The island’s debate over short-term rentals will be renewed in earnest today when the Planning Board opens a series of public hearings on warrant articles up for debate at the 2022 Annual Town Meeting. 

In one measure of the interest in the potential regulations on short-term rentals, the Planning Board has already received more than 52-pages of written public comments submitted via e-mail by year-round and seasonal residents of the island. 

Up for debate today will be Article 42, the zoning bylaw amendment sponsored by the Planning Board itself that would codify short-term rentals and allow them by right in all zoning districts. “We’re moving to codify what has always been happening,” Planning Director Andrew Vorce said last month. A separate general bylaw amendment would regulate short-term rentals with requirements for local registration, permitting, inspection, and certain fees. It would also set up a structure to put some of the “nuisance” issues associated with short-term rentals – for example: noise and parking – in the purview of the Board of Health. 

A separate public hearing will be held on Article 43, a competing zoning bylaw amendment submitted via citizen petition by Tobias Glidden, the executive chairman of the ACK Now political action non-profit group. Glidden’s proposal would allow short-term rentals by right as an accessory use for those whose primary residence is on Nantucket. For non-residents, a special permit would be required to use their property as a short-term rental as long as the Zoning Board of Appeals determined it was an accessory use. All other short-term rentals would be prohibited. 

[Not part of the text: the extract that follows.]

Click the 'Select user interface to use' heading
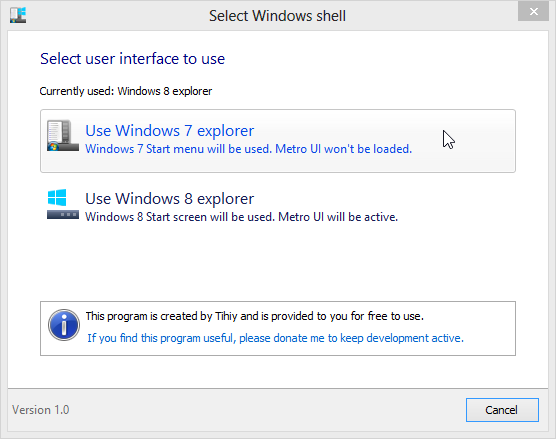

The proposal “ensures that Nantucket residents can continue to short-term rent their own property even in residential zoning areas,” Glidden stated in his petition. “This article also clearly allows for seasonal residents to short-term rent, while discouraging the conversion of neighborhood homes into purely commercial short-term rental businesses by off-island corporate investors.”

Both proposals seek to address the implications of the recent Massachusetts Supreme Judicial Court decision in the Styller v. Zoning Bd. of Appeals of Lynnfield case, which stated “short-term rental use of a one family home is inconsistent with the zoning purpose of the single-residence zoning district in which it is situated, i.e., to preserve the residential character of the neighborhood.”

That ruling has roiled the vacation rental home industry in Massachusetts, as well as municipalities like Nantucket that are under pressure to regulate or restrict short-term rentals.